= What needs to be done =
Take the data that follows and return it exactly.

Stored records

========================

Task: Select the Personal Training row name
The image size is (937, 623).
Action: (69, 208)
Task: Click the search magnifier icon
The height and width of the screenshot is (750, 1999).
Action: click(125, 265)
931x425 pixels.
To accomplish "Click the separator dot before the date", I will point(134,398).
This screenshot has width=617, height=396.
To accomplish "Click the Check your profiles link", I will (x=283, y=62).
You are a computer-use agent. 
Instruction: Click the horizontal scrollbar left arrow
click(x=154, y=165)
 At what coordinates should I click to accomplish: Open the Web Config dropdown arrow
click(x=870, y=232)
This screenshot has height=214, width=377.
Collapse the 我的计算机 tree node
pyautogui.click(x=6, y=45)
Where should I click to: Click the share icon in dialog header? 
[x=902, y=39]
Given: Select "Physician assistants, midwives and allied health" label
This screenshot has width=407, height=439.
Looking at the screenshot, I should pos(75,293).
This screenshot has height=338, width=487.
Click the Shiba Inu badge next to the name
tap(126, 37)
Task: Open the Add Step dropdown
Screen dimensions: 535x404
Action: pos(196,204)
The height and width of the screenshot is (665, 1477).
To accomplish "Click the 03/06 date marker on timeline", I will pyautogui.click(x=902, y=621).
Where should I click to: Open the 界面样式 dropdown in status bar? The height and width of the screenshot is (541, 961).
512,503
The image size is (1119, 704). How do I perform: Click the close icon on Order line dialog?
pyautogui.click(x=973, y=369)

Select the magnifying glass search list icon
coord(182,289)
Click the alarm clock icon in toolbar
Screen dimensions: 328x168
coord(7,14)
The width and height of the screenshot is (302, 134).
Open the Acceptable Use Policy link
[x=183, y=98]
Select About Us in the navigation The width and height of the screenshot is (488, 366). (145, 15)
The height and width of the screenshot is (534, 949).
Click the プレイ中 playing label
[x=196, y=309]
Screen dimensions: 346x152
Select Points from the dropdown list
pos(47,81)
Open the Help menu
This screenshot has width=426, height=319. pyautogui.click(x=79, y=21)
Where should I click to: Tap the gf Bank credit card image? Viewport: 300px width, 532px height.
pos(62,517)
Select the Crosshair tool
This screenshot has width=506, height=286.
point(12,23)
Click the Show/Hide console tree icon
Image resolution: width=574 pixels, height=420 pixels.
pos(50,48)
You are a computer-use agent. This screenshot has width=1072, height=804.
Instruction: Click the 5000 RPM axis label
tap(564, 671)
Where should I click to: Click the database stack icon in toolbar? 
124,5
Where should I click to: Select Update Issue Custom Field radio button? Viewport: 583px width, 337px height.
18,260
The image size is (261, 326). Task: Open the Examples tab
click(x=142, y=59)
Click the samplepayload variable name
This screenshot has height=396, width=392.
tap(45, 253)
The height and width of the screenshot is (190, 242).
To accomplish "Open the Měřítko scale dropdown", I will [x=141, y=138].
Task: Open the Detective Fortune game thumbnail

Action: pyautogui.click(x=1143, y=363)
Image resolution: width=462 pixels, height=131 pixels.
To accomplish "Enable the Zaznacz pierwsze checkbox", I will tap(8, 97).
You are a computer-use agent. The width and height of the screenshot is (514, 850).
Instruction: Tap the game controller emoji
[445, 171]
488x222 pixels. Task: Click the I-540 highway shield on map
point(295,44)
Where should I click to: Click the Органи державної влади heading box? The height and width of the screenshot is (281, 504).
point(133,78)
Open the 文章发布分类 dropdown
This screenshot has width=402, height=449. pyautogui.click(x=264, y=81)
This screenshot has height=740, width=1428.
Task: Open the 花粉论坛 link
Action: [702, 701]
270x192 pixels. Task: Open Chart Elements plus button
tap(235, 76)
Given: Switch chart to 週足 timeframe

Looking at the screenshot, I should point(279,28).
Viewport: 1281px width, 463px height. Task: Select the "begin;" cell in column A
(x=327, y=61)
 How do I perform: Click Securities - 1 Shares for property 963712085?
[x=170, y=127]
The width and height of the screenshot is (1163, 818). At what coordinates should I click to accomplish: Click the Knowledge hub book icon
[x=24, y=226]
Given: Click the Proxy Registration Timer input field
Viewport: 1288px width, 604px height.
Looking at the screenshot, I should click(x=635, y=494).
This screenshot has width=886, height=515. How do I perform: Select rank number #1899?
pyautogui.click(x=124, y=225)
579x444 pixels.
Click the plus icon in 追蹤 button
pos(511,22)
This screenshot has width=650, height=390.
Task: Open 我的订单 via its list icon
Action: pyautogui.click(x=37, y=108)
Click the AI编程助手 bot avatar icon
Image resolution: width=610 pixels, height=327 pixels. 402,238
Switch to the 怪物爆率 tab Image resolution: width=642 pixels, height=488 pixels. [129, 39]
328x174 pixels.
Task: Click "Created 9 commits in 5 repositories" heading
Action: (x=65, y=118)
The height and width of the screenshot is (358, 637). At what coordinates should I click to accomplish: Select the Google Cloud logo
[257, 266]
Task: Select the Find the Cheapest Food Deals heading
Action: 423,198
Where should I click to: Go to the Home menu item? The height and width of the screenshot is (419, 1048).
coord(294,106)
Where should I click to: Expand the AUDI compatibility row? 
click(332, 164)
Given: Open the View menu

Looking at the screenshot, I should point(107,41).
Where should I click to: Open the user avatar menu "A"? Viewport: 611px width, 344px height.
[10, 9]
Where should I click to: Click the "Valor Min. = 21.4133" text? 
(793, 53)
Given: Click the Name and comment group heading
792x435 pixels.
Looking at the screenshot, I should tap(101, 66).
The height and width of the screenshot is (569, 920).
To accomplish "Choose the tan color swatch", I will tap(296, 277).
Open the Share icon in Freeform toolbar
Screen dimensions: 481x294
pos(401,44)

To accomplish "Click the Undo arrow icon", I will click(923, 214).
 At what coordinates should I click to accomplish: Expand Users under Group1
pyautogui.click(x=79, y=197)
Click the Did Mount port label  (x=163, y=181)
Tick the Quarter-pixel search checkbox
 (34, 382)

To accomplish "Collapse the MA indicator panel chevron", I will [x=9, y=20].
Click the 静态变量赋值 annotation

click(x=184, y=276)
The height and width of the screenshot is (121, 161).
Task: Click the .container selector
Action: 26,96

========================

= Answer section =
Task: Select the Personal Training row name
The image size is (937, 623).
Action: (69, 208)
Task: Click the search magnifier icon
The height and width of the screenshot is (750, 1999).
Action: click(125, 265)
931x425 pixels.
To accomplish "Click the separator dot before the date", I will point(134,398).
This screenshot has width=617, height=396.
To accomplish "Click the Check your profiles link", I will (x=283, y=62).
You are a computer-use agent. 
Instruction: Click the horizontal scrollbar left arrow
click(x=154, y=165)
 At what coordinates should I click to accomplish: Open the Web Config dropdown arrow
click(x=870, y=232)
This screenshot has height=214, width=377.
Collapse the 我的计算机 tree node
pyautogui.click(x=6, y=45)
Where should I click to: Click the share icon in dialog header? 
[x=902, y=39]
Given: Select "Physician assistants, midwives and allied health" label
This screenshot has width=407, height=439.
Looking at the screenshot, I should pos(75,293).
This screenshot has height=338, width=487.
Click the Shiba Inu badge next to the name
tap(126, 37)
Task: Open the Add Step dropdown
Screen dimensions: 535x404
Action: pos(196,204)
The height and width of the screenshot is (665, 1477).
To accomplish "Click the 03/06 date marker on timeline", I will pyautogui.click(x=902, y=621).
Where should I click to: Open the 界面样式 dropdown in status bar? The height and width of the screenshot is (541, 961).
512,503
The image size is (1119, 704). How do I perform: Click the close icon on Order line dialog?
pyautogui.click(x=973, y=369)

Select the magnifying glass search list icon
coord(182,289)
Click the alarm clock icon in toolbar
Screen dimensions: 328x168
coord(7,14)
The width and height of the screenshot is (302, 134).
Open the Acceptable Use Policy link
[x=183, y=98]
Select About Us in the navigation The width and height of the screenshot is (488, 366). (145, 15)
The height and width of the screenshot is (534, 949).
Click the プレイ中 playing label
[x=196, y=309]
Screen dimensions: 346x152
Select Points from the dropdown list
pos(47,81)
Open the Help menu
This screenshot has width=426, height=319. pyautogui.click(x=79, y=21)
Where should I click to: Tap the gf Bank credit card image? Viewport: 300px width, 532px height.
pos(62,517)
Select the Crosshair tool
This screenshot has width=506, height=286.
point(12,23)
Click the Show/Hide console tree icon
Image resolution: width=574 pixels, height=420 pixels.
pos(50,48)
You are a computer-use agent. This screenshot has width=1072, height=804.
Instruction: Click the 5000 RPM axis label
tap(564, 671)
Where should I click to: Click the database stack icon in toolbar? 
124,5
Where should I click to: Select Update Issue Custom Field radio button? Viewport: 583px width, 337px height.
18,260
The image size is (261, 326). Task: Open the Examples tab
click(x=142, y=59)
Click the samplepayload variable name
This screenshot has height=396, width=392.
tap(45, 253)
The height and width of the screenshot is (190, 242).
To accomplish "Open the Měřítko scale dropdown", I will [x=141, y=138].
Task: Open the Detective Fortune game thumbnail

Action: pyautogui.click(x=1143, y=363)
Image resolution: width=462 pixels, height=131 pixels.
To accomplish "Enable the Zaznacz pierwsze checkbox", I will tap(8, 97).
You are a computer-use agent. The width and height of the screenshot is (514, 850).
Instruction: Tap the game controller emoji
[445, 171]
488x222 pixels. Task: Click the I-540 highway shield on map
point(295,44)
Where should I click to: Click the Органи державної влади heading box? The height and width of the screenshot is (281, 504).
point(133,78)
Open the 文章发布分类 dropdown
This screenshot has width=402, height=449. pyautogui.click(x=264, y=81)
This screenshot has height=740, width=1428.
Task: Open the 花粉论坛 link
Action: [702, 701]
270x192 pixels. Task: Open Chart Elements plus button
tap(235, 76)
Given: Switch chart to 週足 timeframe

Looking at the screenshot, I should point(279,28).
Viewport: 1281px width, 463px height. Task: Select the "begin;" cell in column A
(x=327, y=61)
 How do I perform: Click Securities - 1 Shares for property 963712085?
[x=170, y=127]
The width and height of the screenshot is (1163, 818). At what coordinates should I click to accomplish: Click the Knowledge hub book icon
[x=24, y=226]
Given: Click the Proxy Registration Timer input field
Viewport: 1288px width, 604px height.
Looking at the screenshot, I should click(x=635, y=494).
This screenshot has width=886, height=515. How do I perform: Select rank number #1899?
pyautogui.click(x=124, y=225)
579x444 pixels.
Click the plus icon in 追蹤 button
pos(511,22)
This screenshot has width=650, height=390.
Task: Open 我的订单 via its list icon
Action: pyautogui.click(x=37, y=108)
Click the AI编程助手 bot avatar icon
Image resolution: width=610 pixels, height=327 pixels. 402,238
Switch to the 怪物爆率 tab Image resolution: width=642 pixels, height=488 pixels. [129, 39]
328x174 pixels.
Task: Click "Created 9 commits in 5 repositories" heading
Action: (x=65, y=118)
The height and width of the screenshot is (358, 637). At what coordinates should I click to accomplish: Select the Google Cloud logo
[257, 266]
Task: Select the Find the Cheapest Food Deals heading
Action: 423,198
Where should I click to: Go to the Home menu item? The height and width of the screenshot is (419, 1048).
coord(294,106)
Where should I click to: Expand the AUDI compatibility row? 
click(332, 164)
Given: Open the View menu

Looking at the screenshot, I should point(107,41).
Where should I click to: Open the user avatar menu "A"? Viewport: 611px width, 344px height.
[10, 9]
Where should I click to: Click the "Valor Min. = 21.4133" text? 
(793, 53)
Given: Click the Name and comment group heading
792x435 pixels.
Looking at the screenshot, I should tap(101, 66).
The height and width of the screenshot is (569, 920).
To accomplish "Choose the tan color swatch", I will tap(296, 277).
Open the Share icon in Freeform toolbar
Screen dimensions: 481x294
pos(401,44)

To accomplish "Click the Undo arrow icon", I will click(923, 214).
 At what coordinates should I click to accomplish: Expand Users under Group1
pyautogui.click(x=79, y=197)
Click the Did Mount port label  (x=163, y=181)
Tick the Quarter-pixel search checkbox
 (34, 382)

To accomplish "Collapse the MA indicator panel chevron", I will [x=9, y=20].
Click the 静态变量赋值 annotation

click(x=184, y=276)
The height and width of the screenshot is (121, 161).
Task: Click the .container selector
Action: 26,96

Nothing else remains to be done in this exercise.